As the Group of Twenty finance ministers and central bank governors meet in Germany this week, policymakers are looking to increase investment in Africa.
“The German finance ministry realizes that if we do not invest heavily now in the education, employment and empowerment of this generation of Africans, the international community—above all—European neighbors to Africa, will profoundly regret it.”
Drummond says there have been several moments in recent history when the world has come together in response to what’s both the opportunity and jeopardy of the situation of the continent, but it’s unclear which one of those situations is going to win.
“Is it that there’s a massive opportunity to invest in this generation of youth, in order to harness a demographic dividend?

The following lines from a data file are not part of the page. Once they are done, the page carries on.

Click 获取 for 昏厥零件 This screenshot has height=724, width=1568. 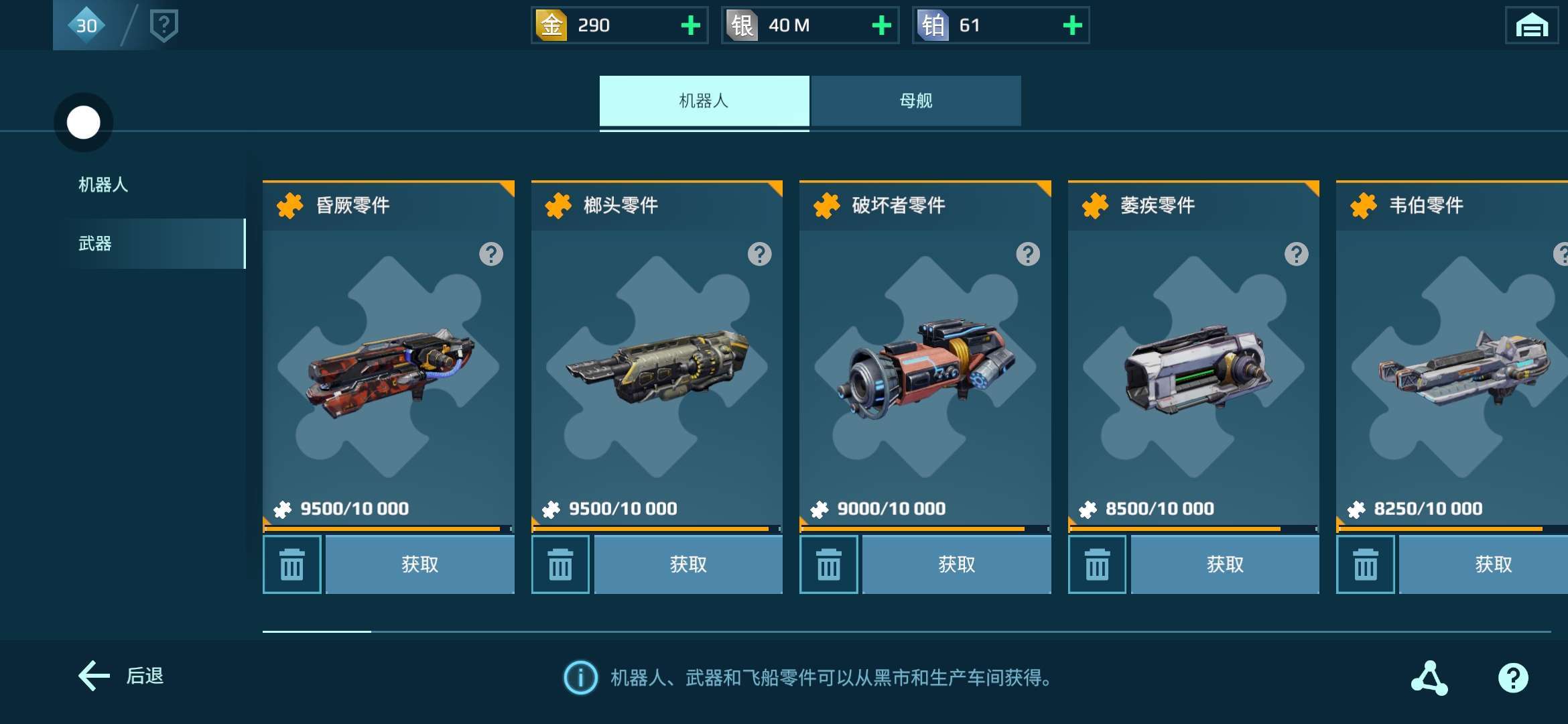[x=420, y=564]
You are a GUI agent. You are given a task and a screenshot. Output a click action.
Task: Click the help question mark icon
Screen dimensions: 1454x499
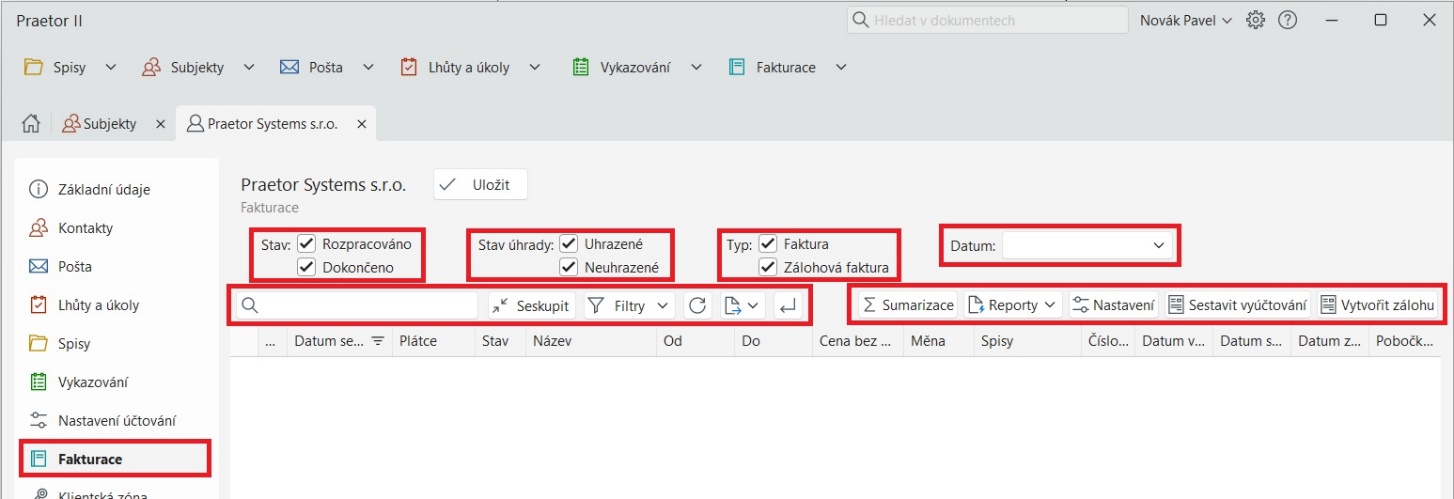pos(1288,20)
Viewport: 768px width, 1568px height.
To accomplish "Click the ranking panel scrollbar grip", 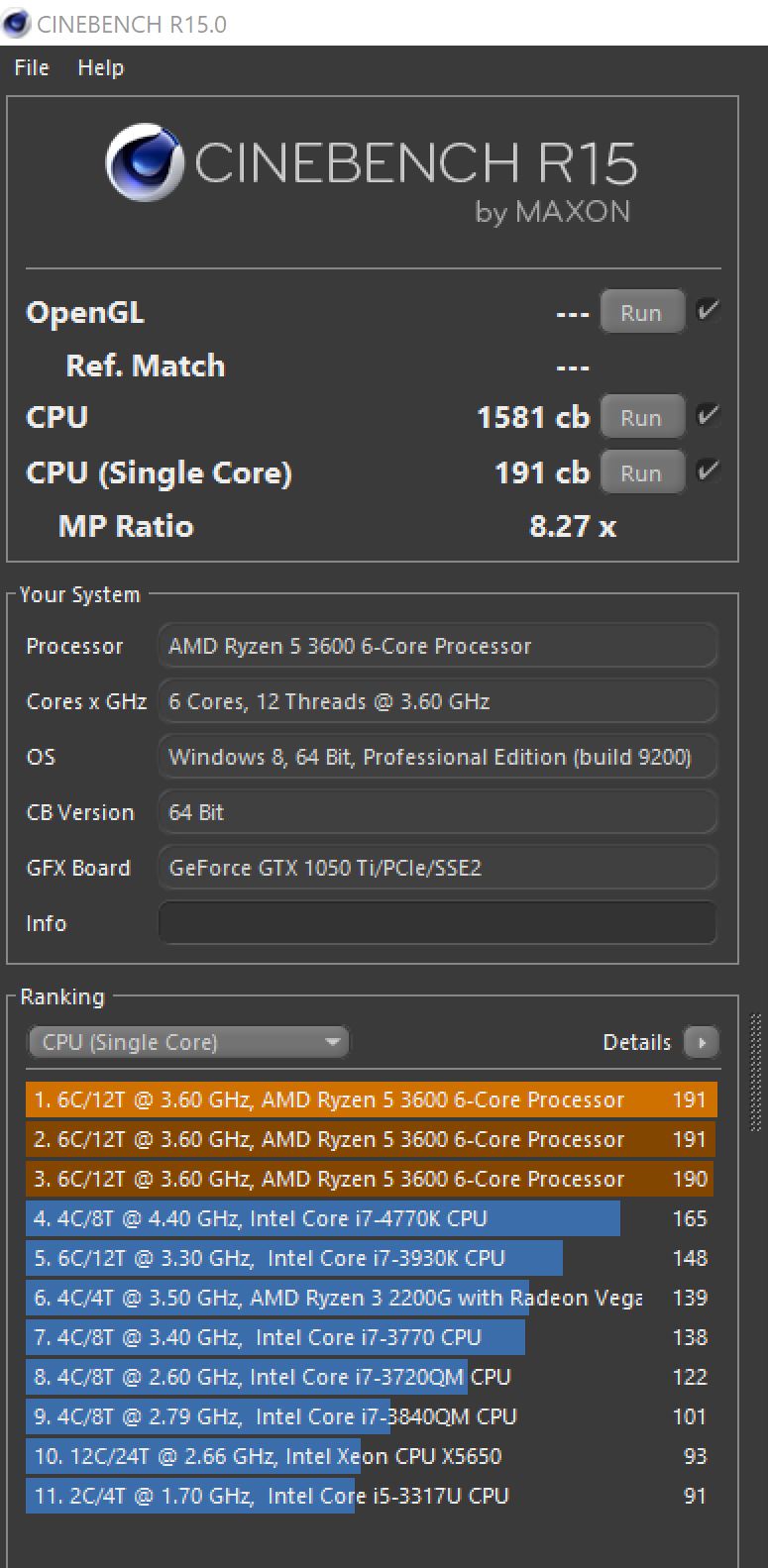I will (x=758, y=1072).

That is usually an opportunity for an economy to grow rapidly, but only if that youth boom has had adequate nutrition, healthcare, access to education, and in turn access to employment and opportunity.”
Absent those things, Drummond says African youth will be profoundly frustrated and angry, and we could see a very grim couple of decades on the continent.
“Instead of seeing a demographic dividend, we’ll have a period of demographic destabilization and mass displacement. And that is something I think is of grave interest, particularly to policymakers in Europe right now.”
Drummond also tells us about his recent trip to north-east Nigeria, where he saw first-hand the consequence of a generation of neglect and bad governance, and where extremist ideologies have taken root.
“I wrote recently about a woman we met called Amina, a twenty-year-old mother of six who lost her husband to Boko Haram. There are tens of millions of Aminas across that part of the continent that deserve our respect and dignified investments that help them change their fate. And it will also change the rest of ours too.”